Had a good conversation with Dennis Byron of ebizQ recently... most of our discussion was about FiveRuns and the Ruby on Rails ecosystem. But we had an interesting tangent conversation that didn't make Dennis's article - yet-another "role-of-open-source-in-the-industry" type discussion, but hopefully an interesting one:
I happen to have a number of friends in the energy industry, and the big energy companies typically have two types of businesses: regulated (by the government) and unregulated. The regulated energy biz in the US is all about predictability - turn the lights on, and, more often than not, they work (and our electric bill rises with the cost of living & energy over time). That predictability works the other way, too, as energy companies have pretty stable subscription bases of customers (because they have legal monopolies) that makes their revenue and earnings predictable, quarter after quarter.
In the energy companies' unregulated businesses, things are quite different. These divisions are all about buying and selling energy to maximize profits - finding arbitrage opportunities in the national or international energy trading marketplace, and using complex financial deals to leverage the regulated cash-flow into much more profitable (and often risky) opportunities. Here's an article that gives you a flavor (disclaimer: this article is from 2001, so many of the market conditions have changed since). If Enron comes to mind here, you're in the right ballpark. But remember that Enron was simply crooked - many companies have solid, law-abiding unregulated businesses.

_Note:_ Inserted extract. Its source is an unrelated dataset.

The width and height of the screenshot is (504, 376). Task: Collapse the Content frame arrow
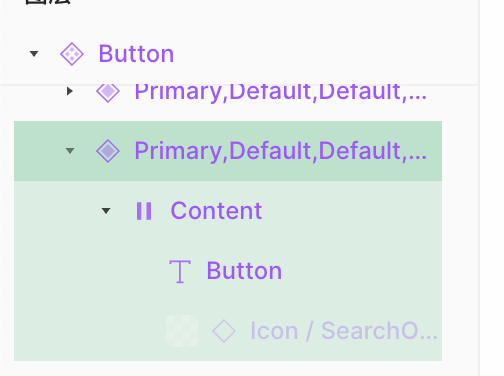point(106,211)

So here's the analogy: open source companies are much like regulated energy companies, although they are regulated not by governments, but by communities and customers. Red Hat's solid business is "regulated" by the Linux community and open source software licenses, and the level of service expected by its customers. Customers get predictable, stable service at a fair market price (because the switching costs are certainly lower than proprietary software), and Red Hat gets a solid, predictable business based on a growing base of subscribers.

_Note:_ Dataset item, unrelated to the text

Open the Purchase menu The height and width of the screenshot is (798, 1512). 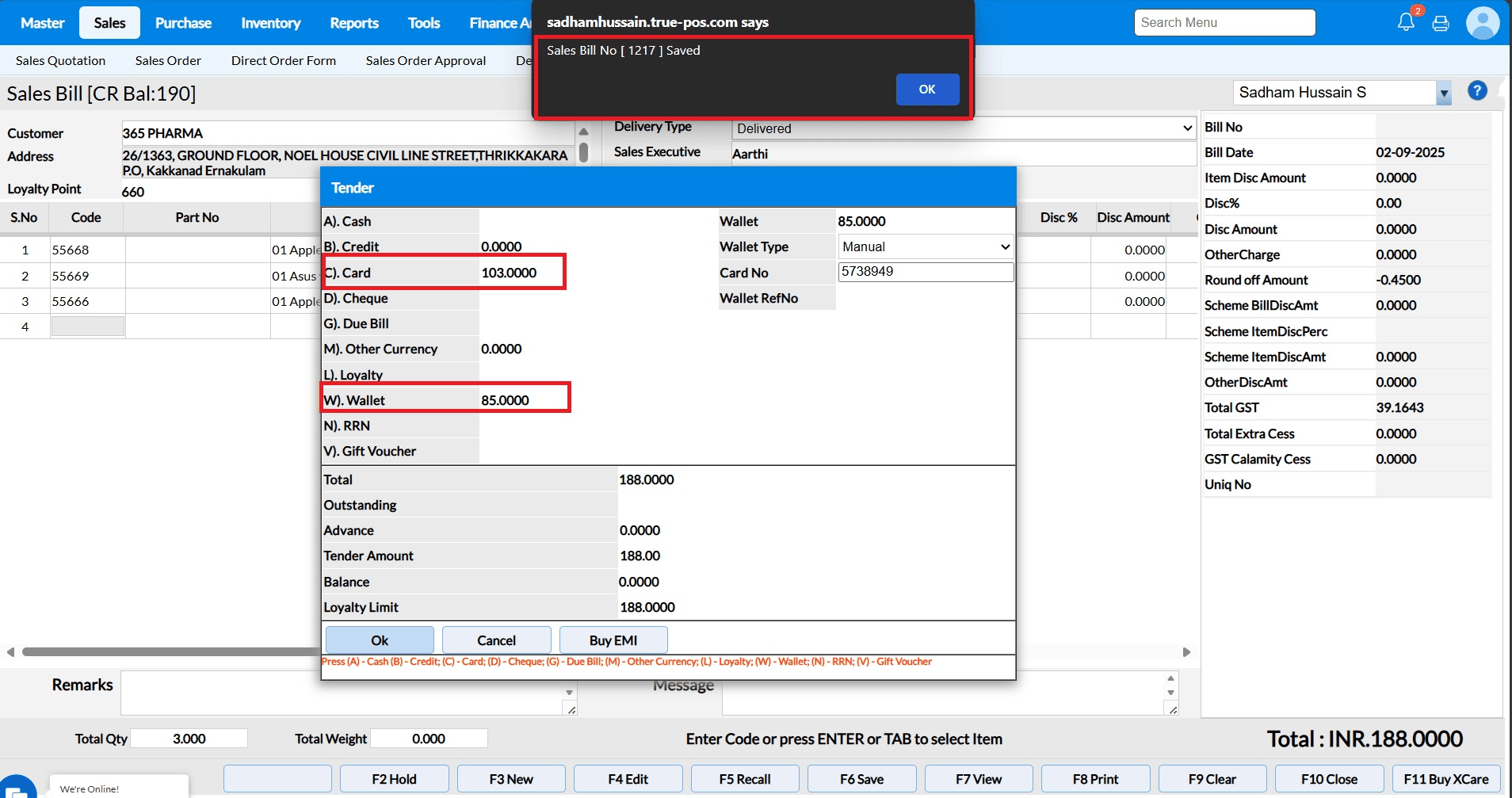pyautogui.click(x=183, y=23)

Proprietary software companies, however, aren't regulated by either a community or an open source license. So they are free to charge whatever they can get, and the fewer competitors there are, the more they can charge (the switching costs and barriers to entry are high). This isn't immoral - in fact, it's good business if you can get it. But the advantage begins to go away when credible open source alternatives (or lower-cost proprietary alternatives) become viable, as we have seen with Linux, MySQL, JBoss, Apache, etc.
Interestingly, the software industry as we know it grew up with unregulated businesses - and only in the last decade has open source created these credible alternatives. I think the future looks similar to the energy industry: large technology companies will have a mix of regulated and unregulated businesses, that maximizes the advantages of both. For standard, widely-used technologies, open source "regulation" makes sense because it lowers development costs and provides a standards-based, predictable subscription base of business. For niche and high-end software, companies will still expect a substantial return on their development cost, and therefore will protect that IP and sell it at a premium until competition makes that impossible. The most successful of these integrated companies will be careful not to exploit the community, and will be respected for having transparency between what parts of their business are "regulated", and which parts aren't. Thoughts?